Project Overview: GPU Accelerated K-means Clustering
The goal of this project was to significantly speed up the K-means clustering algorithm by leveraging the parallel processing power of a GPU. K-means, a popular method for grouping data points, can be computationally intensive, especially with large datasets. To address this, I implemented several variations of the algorithm using CUDA.
Here's a breakdown of the approach:
Key Implementations:
- Sequential (CPU): A standard, non-parallel K-means implementation used as a baseline.
- Sequential K-means++: A sequential version using K-means++ initialization, which helps the algorithm converge faster.

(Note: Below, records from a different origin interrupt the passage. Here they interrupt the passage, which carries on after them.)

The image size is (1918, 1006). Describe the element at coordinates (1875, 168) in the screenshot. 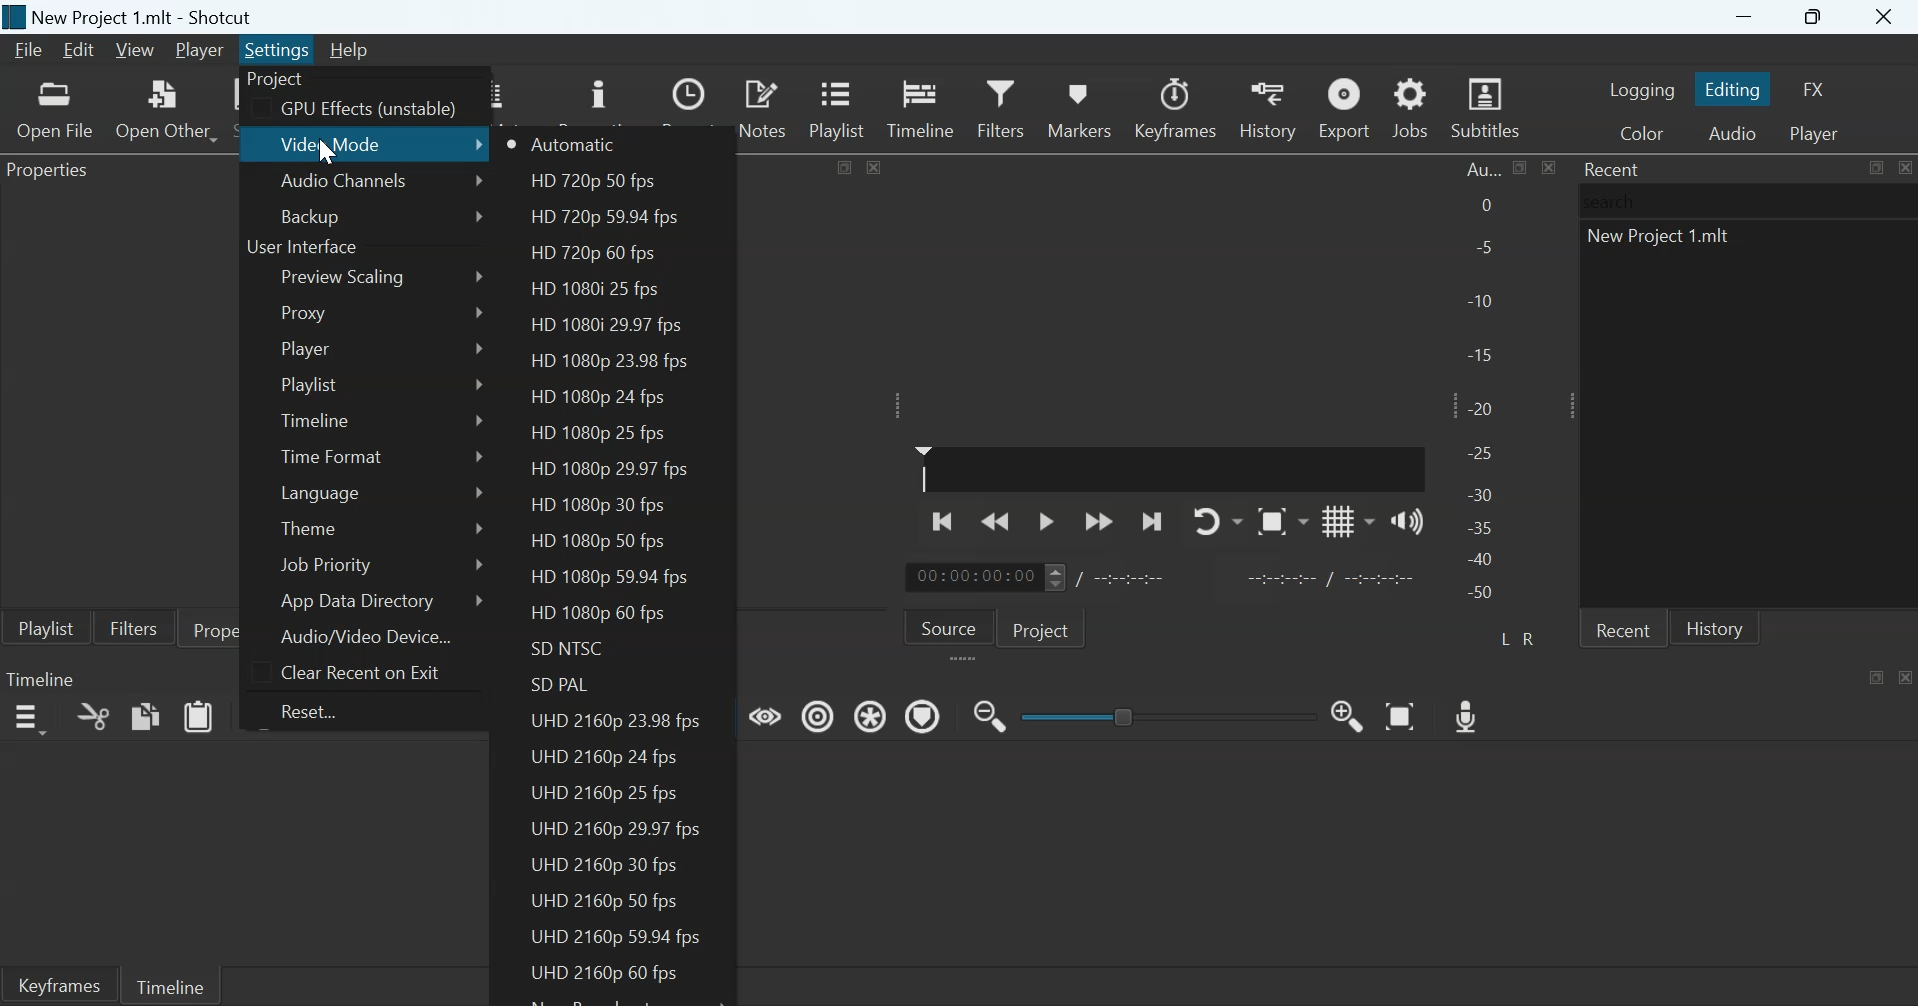

I see `Maximize` at that location.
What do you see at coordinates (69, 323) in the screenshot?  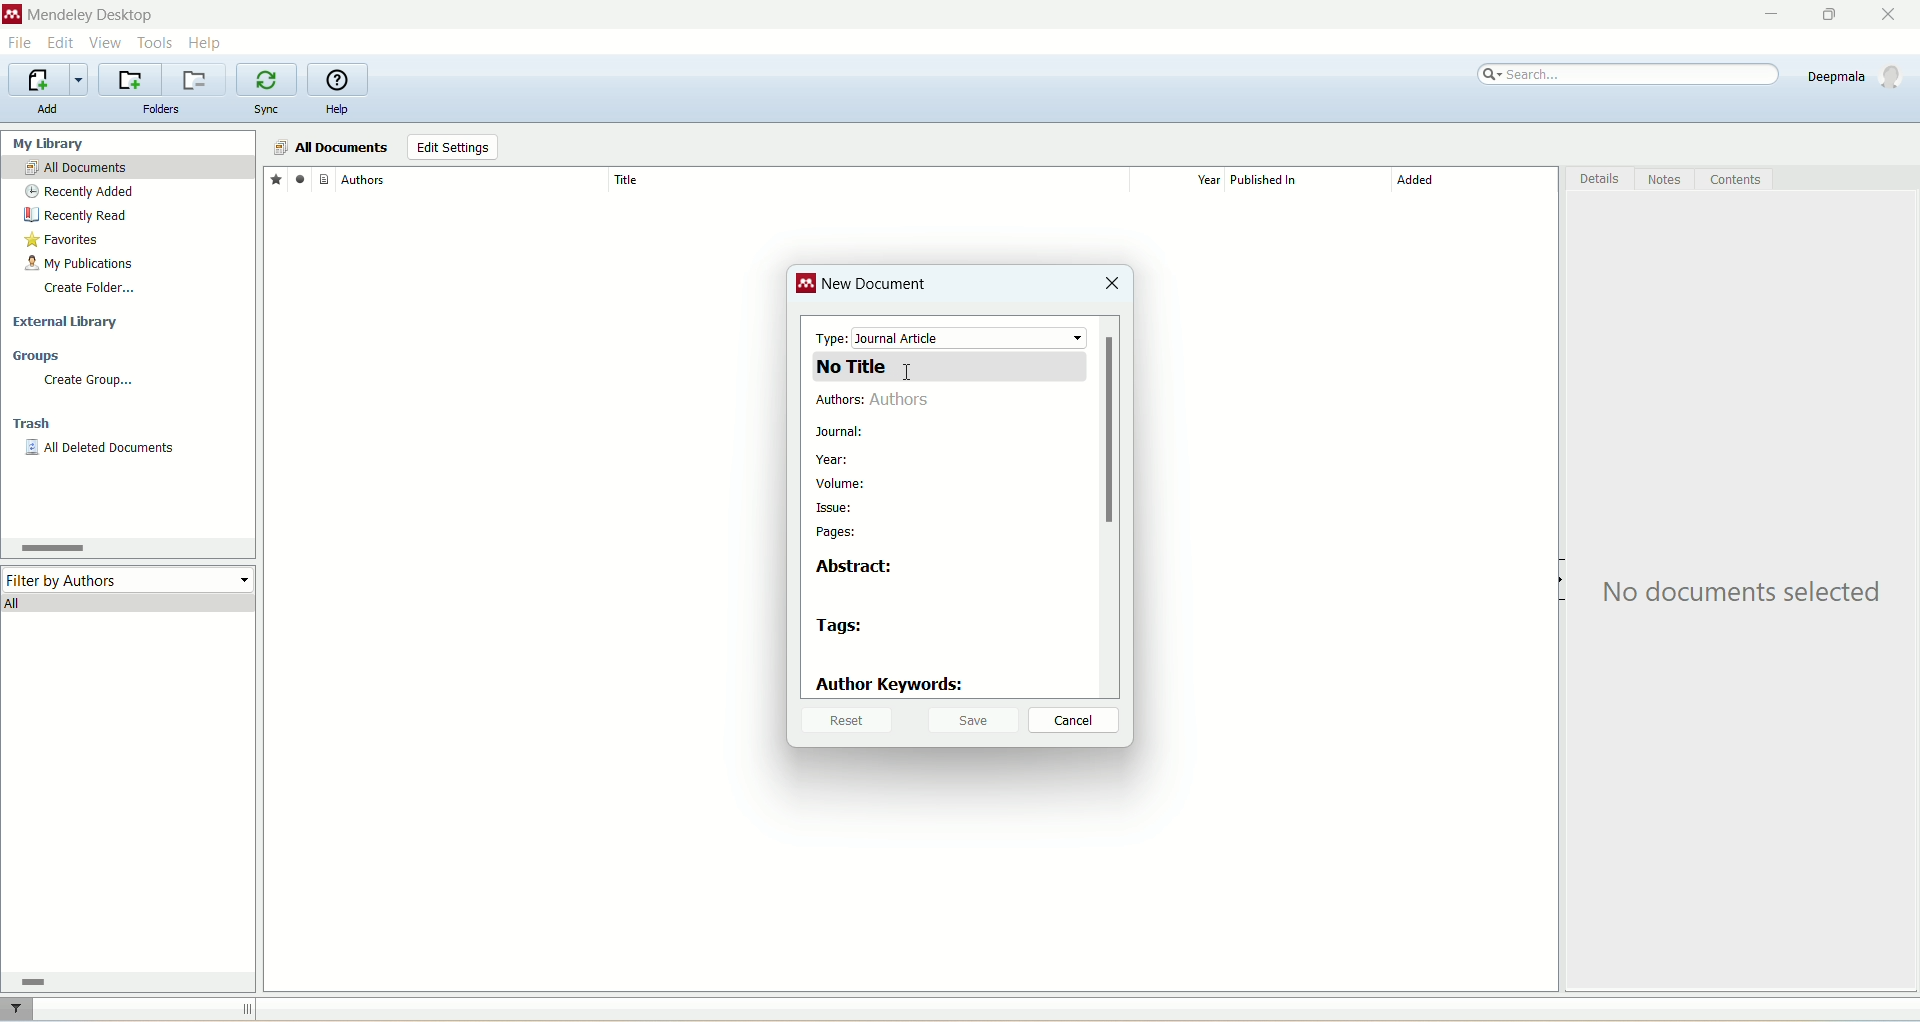 I see `external library` at bounding box center [69, 323].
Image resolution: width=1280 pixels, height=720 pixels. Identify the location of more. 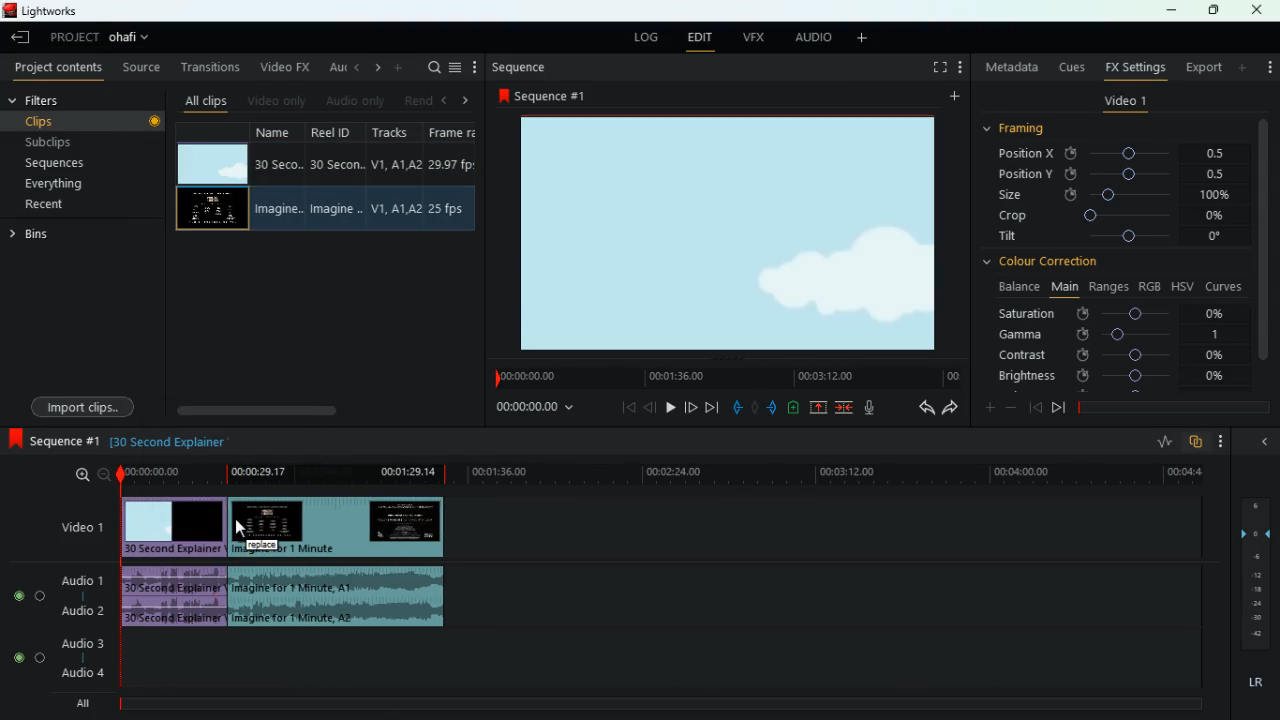
(400, 67).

- GPU (Basic): A GPU-accelerated version using CUDA for parallel processing.
- GPU K-means++ (Basic): A GPU version with K-means++ initialization, enhancing convergence speed.
- GPU (Shared Memory): A GPU version utilizing shared memory for optimized data access.
- GPU K-means++ (Shared Memory): The most optimized version, combining GPU acceleration, K-means++ initialization, and shared memory.
Technical Details:
- Data transfer between host and device (CPU to GPU memory).
- CUDA synchronization to ensure correct parallel execution.
- Optimization of thread and block configurations for the GPU.
- Use of shared memory to expedite repeated memory accesses.
Analysis:
- Measurement of iterations required for convergence.
- Recording of execution time per iteration.
- Analysis of data transfer overhead.
Results:
The GPU implementations achieved a 6.3x speedup compared to the sequential versions. Furthermore, the K-means++ initialization method significantly improved convergence, reducing the number of iterations to just two in some cases.
This project demonstrates the effectiveness of GPU acceleration in enhancing the performance of the K-means clustering algorithm, showcasing significant speed improvements and efficient resource utilization.